Por eso, el hombre dejará a su padre y a su madre,
y los dos no serán sino una sola carne. De manera que ya no son dos, sino una sola carne.
Que el hombre no separe lo que Dios ha unido”.
Cuando regresaron a la casa, los discípulos le volvieron a preguntar sobre esto.
El les dijo: “El que se divorcia de su mujer y se casa con otra, comete adulterio contra aquella;
y si una mujer se divorcia de su marido y se casa con otro, también comete adulterio”.
Le trajeron entonces a unos niños para que los tocara, pero los discípulos los reprendieron.
Al ver esto, Jesús se enojó y les dijo: “Dejen que los niños se acerquen a mí y no se lo impidan, porque el Reino de Dios pertenece a los que son como ellos.
Les aseguro que el que no recibe el Reino de Dios como un niño, no entrará en él”.
Después los abrazó y los bendijo, imponiéndoles las manos.
Reflexionemos

Benedicto XVI

papa 2005-2013

Encíclica «Deus caritas est», § 9-11

«Los dos no hacen más que uno sólo»

En la Biblia, la relación de  Dios con Israel viene expresada a través de las metáforas de los  desposorios y del matrimonio; y, por consiguiente, la idolatría es adulterio y prostitución… Pero el amor-eros de Dios por el hombre es al mismo tiempo y totalmente amor-agape. No tan sólo porque se nos da de manera absolutamente gratuita, sin ningún mérito anterior, sino porque es un amor que perdona… En la Biblia, pues, por una parte nos encontramos ante una imagen estríctamente metafísica de Dios : Dios es, de manera absoluta, la fuente originaria de todo ser; pero por otra parte, la razón primordial de ser de este principio creador de todas las cosas, es alguien que ama con toda la pasión de un verdadero amor. De esta manera, el amor-eros queda enoblecido al grado más alto y, al mismo tiempo, purificado hasta fundirse en uno solo con el amor-agape… La primera novedad de la fe bíblica consiste en esta imagen de Dios; la seguna, esencialmente unida a la primera, la encontramos en la imagen del hombre. El  relato bíblico de la creación habla de la soledad del primer hombre, Adán, a quien Dios ha querido dar una ayuda… La idea de que el hombre,  por su misma constitución,  sería incompleto, es decir, siempre en búsqueda del otro, de la parte que le falta para su integridad, o sea, la idea de que es sólo en comunión con el otro sexo que llega a «ser completo», está, sin duda, presente.

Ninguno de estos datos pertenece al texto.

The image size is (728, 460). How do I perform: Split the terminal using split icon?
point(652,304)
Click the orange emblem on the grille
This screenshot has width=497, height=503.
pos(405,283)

El relato bíblico se concluye con una profecía que se refiere a Adán: «Por eso el hombre dejará a su padre y a su madre, se unirá a su mujer y los dos formarán una sola carne» (Gn 2,24). Aquí hay dos aspectos importantes: el eros está como enraizado en la misma naturaleza del hombre; Adán está en búsqueda y «deja a su padre y a su madre» para encontrar a su mujer; es solamente unidos que representan la totalidad de la humanidad, que llegan a ser «una sola carne». El segundo aspecto no es menos importante: según una orientación que tiene su origen en la creación, el eros llama al hombre al matrimonio, a un vínculo caracterizado por la unicidad y por lo definitivo; así, y solamente así, su destino en profundidad llega a su plenitud. La imagen del matrimonio monogámico se corresponde con la imagen del Dios del monoteísmo. El matrimonio, fundado sobre un amor exclusivo y definitivo aparece como la imagen de la relación de Dios con su pueblo, y recíprocamente: la manera de amar de Dios se convierte en la medida del amor humano.